*** SOURCE EXCERPT ***

Depends on where the pass was made.

Waypoint 1: Station A standing
Waypoint 2: Station B waving
Waypoint 3: Incident
Waypoint 4: Station C no flag

There is no incident between WP1 and WP2, therefore the yellow flag does not create a yellow course condition in that area.

If the pass happens anywhere but between waypoint 2 and waypoint 3, I would say the pass was legal. A pass being defined as the nose of the overtaking car, at any time, breaks the plane of the nose of the car being overtaken.

Waypoint 1 should not have had a flag displayed. Under unwritten SOP, the flag indicates an incident between waypoint 1 and waypoint 2. No incident visible means the driver has passed the incident and may pass legally.

That is entirely subject to what is in the supps.

It was incorrect to display a flag at the previous station. It serves no purpose other than to teach drivers that the flaggers cannot be trusted.

In 20+ yrs as a member (270387). I have never heard this interpretation....
 
Nope. I keep up a decent pace until I see the incident (and pass it) and can see the next flag station (and then determine what to do based on what they have - if anything - waving).
Remember, there can be more than one incident. The two flag stands holding yellows have created a 'pocket' of no passing. You simply can't do it.

I'm sorry... you said Nope. Nope what? No, you will not pass until you reach the next station after going past the only incident you see or no you will pass because you seem to be indicating that you do both.

Based on what you've written, I don't see how the flag condition at the next station should matter at all and yet you say that when you see it, you might pass.


I point you again to 6.1.1. The language is explicit. Your reference to an "unwritten SOP" is silly. Setting up a hypothetical event won't get you off the hook here.

Apparently it isn't explicit. The directive for the Note and Double yellow match. SLOW DOWN, No Passing. The wordage for the other yellow flag conditions require one to take care or great care. If the note was intended to apply to all yellow flags, the directive under the note would be the same.

***

> _WRITTEN PROBLEM A_: Reproduce the part of the flag discussion starting with "I'm sorry... you" and going on through "be the same.".
> _WRITTEN PROBLEM B_: Does the flag discussion agree with each of these statements: (i) the incident is at waypoint 3, (ii) Station C is waving a flag, (iii) one poster says they have been a member for more than 30 years? Answer yes or no for each, quoting the words of the text that decide it.

*** EXTRACTED ENTRIES ***

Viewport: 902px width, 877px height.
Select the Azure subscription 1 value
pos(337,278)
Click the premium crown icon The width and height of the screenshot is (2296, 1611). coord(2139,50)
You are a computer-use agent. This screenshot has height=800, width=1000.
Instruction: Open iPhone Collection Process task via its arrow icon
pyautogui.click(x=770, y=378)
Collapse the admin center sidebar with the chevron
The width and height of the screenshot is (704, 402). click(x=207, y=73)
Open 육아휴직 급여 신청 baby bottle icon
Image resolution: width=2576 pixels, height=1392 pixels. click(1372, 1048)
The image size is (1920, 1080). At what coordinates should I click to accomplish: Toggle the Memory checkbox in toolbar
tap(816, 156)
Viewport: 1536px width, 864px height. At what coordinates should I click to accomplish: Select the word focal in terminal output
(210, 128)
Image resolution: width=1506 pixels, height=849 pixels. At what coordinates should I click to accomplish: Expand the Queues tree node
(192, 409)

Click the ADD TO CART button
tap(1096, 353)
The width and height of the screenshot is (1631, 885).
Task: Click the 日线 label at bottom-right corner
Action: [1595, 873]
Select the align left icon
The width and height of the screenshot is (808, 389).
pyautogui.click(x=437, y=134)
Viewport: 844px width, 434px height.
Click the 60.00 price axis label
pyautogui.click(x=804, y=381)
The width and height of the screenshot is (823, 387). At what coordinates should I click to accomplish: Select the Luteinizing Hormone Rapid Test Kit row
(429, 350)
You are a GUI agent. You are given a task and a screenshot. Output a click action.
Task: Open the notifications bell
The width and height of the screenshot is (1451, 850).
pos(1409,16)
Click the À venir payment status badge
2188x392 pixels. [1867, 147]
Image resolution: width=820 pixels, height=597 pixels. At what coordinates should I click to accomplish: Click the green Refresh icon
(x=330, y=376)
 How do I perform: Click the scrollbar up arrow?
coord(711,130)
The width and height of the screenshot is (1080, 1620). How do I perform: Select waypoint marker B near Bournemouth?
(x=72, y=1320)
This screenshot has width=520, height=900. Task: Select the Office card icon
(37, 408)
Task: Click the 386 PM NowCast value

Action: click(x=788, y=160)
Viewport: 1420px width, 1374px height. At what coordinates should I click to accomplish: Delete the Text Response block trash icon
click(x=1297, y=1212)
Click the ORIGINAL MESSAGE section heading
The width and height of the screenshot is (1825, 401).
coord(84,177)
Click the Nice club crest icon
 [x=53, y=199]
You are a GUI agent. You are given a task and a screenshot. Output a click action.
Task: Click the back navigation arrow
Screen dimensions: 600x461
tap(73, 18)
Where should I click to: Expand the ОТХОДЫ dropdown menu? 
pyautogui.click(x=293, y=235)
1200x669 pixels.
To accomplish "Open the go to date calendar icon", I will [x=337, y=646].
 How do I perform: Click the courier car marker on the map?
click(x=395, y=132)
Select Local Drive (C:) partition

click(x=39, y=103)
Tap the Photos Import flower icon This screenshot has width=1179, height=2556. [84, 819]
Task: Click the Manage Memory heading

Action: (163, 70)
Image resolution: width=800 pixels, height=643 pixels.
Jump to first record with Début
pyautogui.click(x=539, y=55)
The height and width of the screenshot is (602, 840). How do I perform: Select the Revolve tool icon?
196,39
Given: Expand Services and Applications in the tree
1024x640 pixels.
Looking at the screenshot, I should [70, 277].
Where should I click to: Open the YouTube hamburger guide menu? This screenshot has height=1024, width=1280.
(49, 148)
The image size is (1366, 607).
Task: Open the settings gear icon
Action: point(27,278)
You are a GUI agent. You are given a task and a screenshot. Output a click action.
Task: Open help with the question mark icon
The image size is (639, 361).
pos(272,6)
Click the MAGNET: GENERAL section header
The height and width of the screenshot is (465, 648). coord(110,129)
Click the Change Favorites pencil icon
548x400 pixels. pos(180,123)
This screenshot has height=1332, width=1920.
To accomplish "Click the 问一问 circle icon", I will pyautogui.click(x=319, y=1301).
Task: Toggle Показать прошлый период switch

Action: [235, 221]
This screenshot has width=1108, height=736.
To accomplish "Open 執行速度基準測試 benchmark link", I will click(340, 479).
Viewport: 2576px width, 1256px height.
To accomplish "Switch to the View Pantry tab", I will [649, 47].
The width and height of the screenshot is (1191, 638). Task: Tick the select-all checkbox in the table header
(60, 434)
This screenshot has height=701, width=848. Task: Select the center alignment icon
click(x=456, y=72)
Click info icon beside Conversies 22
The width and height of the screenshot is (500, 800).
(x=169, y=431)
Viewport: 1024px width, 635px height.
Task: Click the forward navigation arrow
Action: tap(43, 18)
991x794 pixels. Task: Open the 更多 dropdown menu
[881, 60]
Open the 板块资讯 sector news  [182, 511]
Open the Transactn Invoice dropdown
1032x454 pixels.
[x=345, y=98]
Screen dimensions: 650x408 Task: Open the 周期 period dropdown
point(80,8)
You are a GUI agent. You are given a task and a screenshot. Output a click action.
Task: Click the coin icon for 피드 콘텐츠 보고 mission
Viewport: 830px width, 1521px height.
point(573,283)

***

> _EXERCISE RESULT A_:
I'm sorry... you said Nope. Nope what? No, you will not pass until you reach the next station after going past the only incident you see or no you will pass because you seem to be indicating that you do both.

Based on what you've written, I don't see how the flag condition at the next station should matter at all and yet you say that when you see it, you might pass.


I point you again to 6.1.1. The language is explicit. Your reference to an "unwritten SOP" is silly. Setting up a hypothetical event won't get you off the hook here.

Apparently it isn't explicit. The directive for the Note and Double yellow match. SLOW DOWN, No Passing. The wordage for the other yellow flag conditions require one to take care or great care. If the note was intended to apply to all yellow flags, the directive under the note would be the same.

> _EXERCISE RESULT B_:
(i) Yes: "Waypoint 3: Incident"
(ii) No: "Waypoint 4: Station C no flag"
(iii) No: "In 20+ yrs as a member (270387)."